> **EXERCISE GOAL**
Duplicate every line of the records word for word, leaving out the pictures.

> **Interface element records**
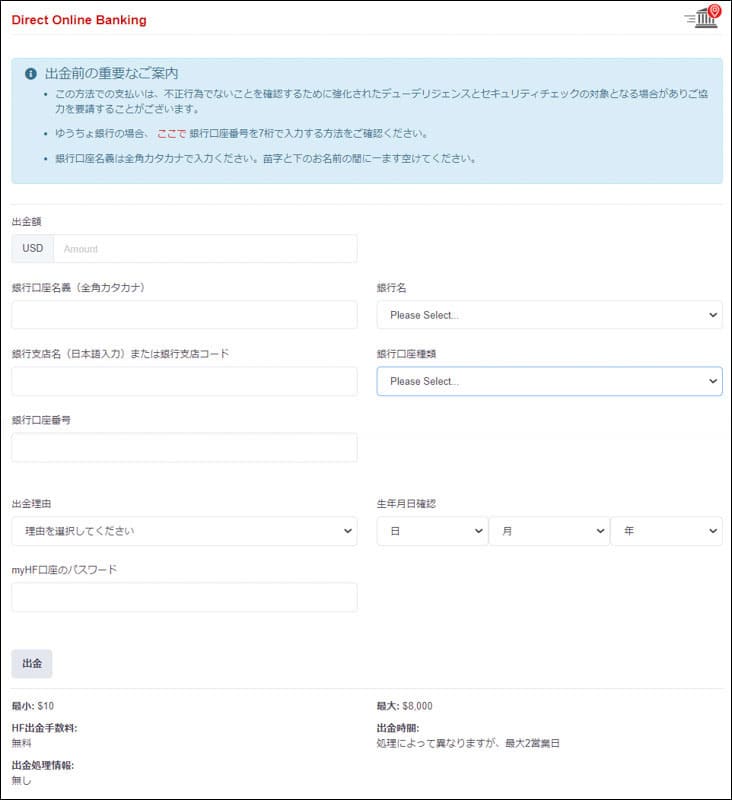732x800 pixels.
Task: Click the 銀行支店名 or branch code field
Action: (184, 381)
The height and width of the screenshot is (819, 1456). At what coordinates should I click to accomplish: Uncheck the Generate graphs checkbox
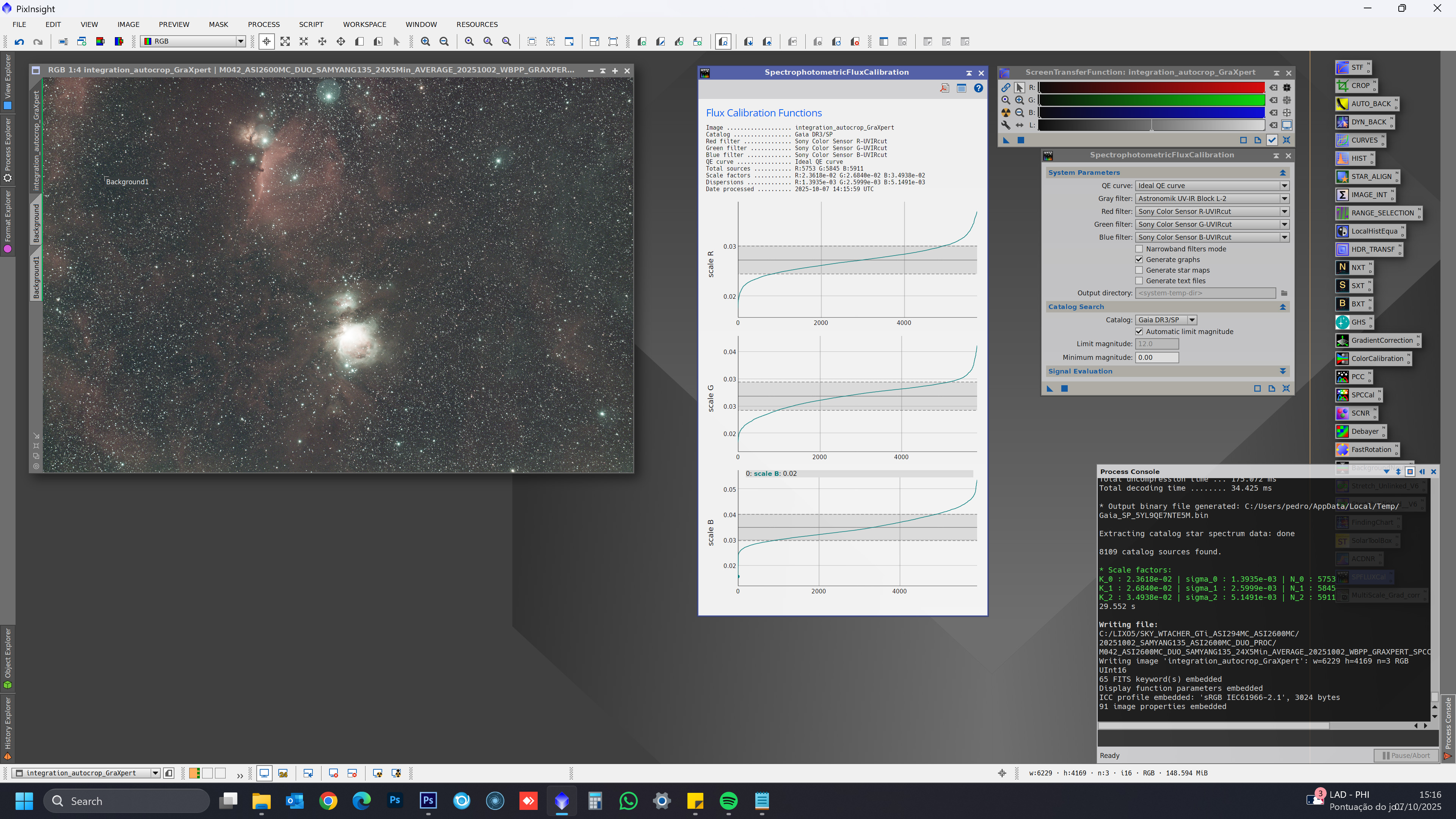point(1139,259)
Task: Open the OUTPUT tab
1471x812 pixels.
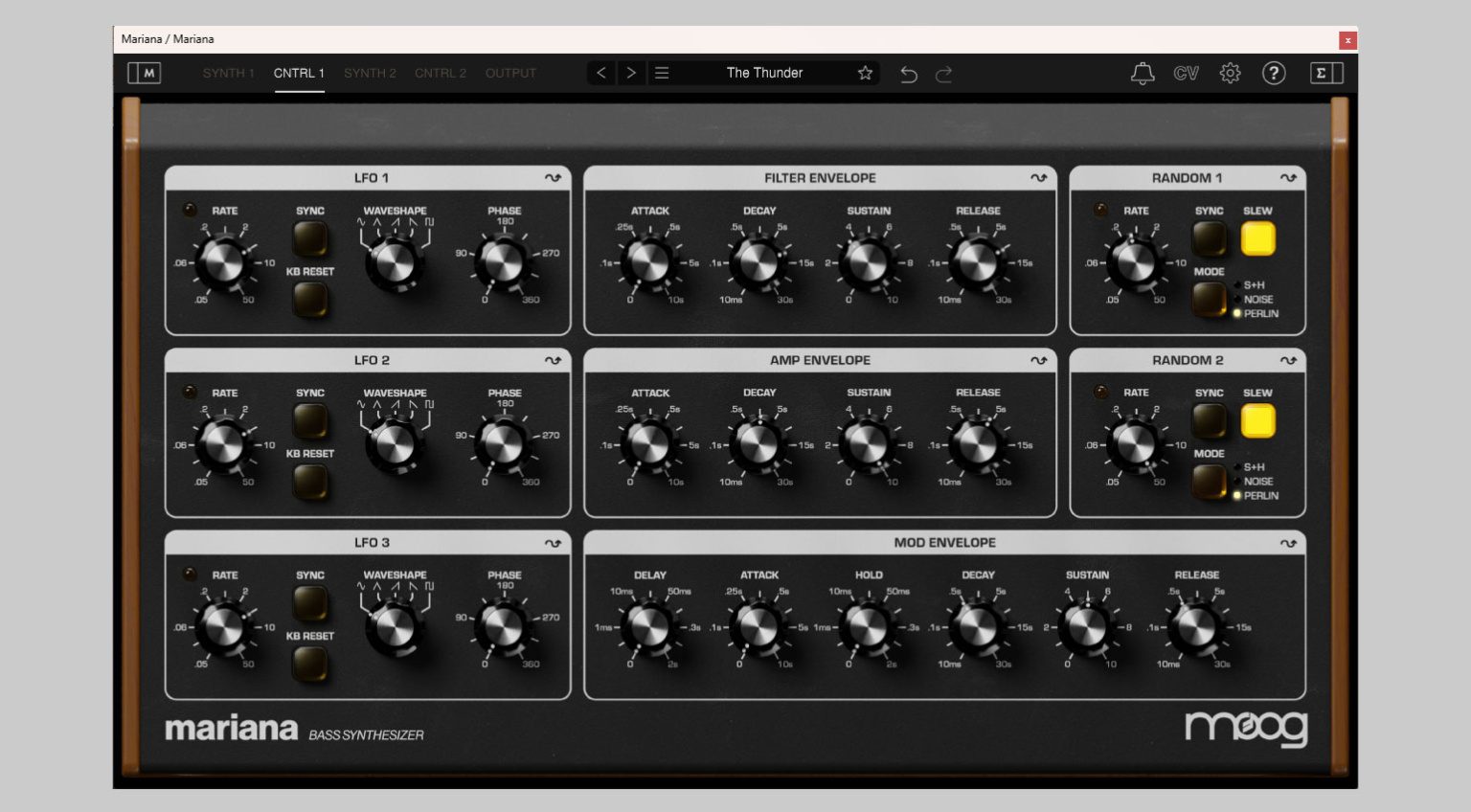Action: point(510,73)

> **WRITTEN SOLUTION**
732x800 pixels.
Task: Click the 銀行支店名 or branch code field
Action: (184, 381)
The height and width of the screenshot is (819, 1456). At what coordinates should I click to accomplish: Uncheck the Generate graphs checkbox
point(1139,259)
Task: Open the OUTPUT tab
1471x812 pixels.
Action: point(510,73)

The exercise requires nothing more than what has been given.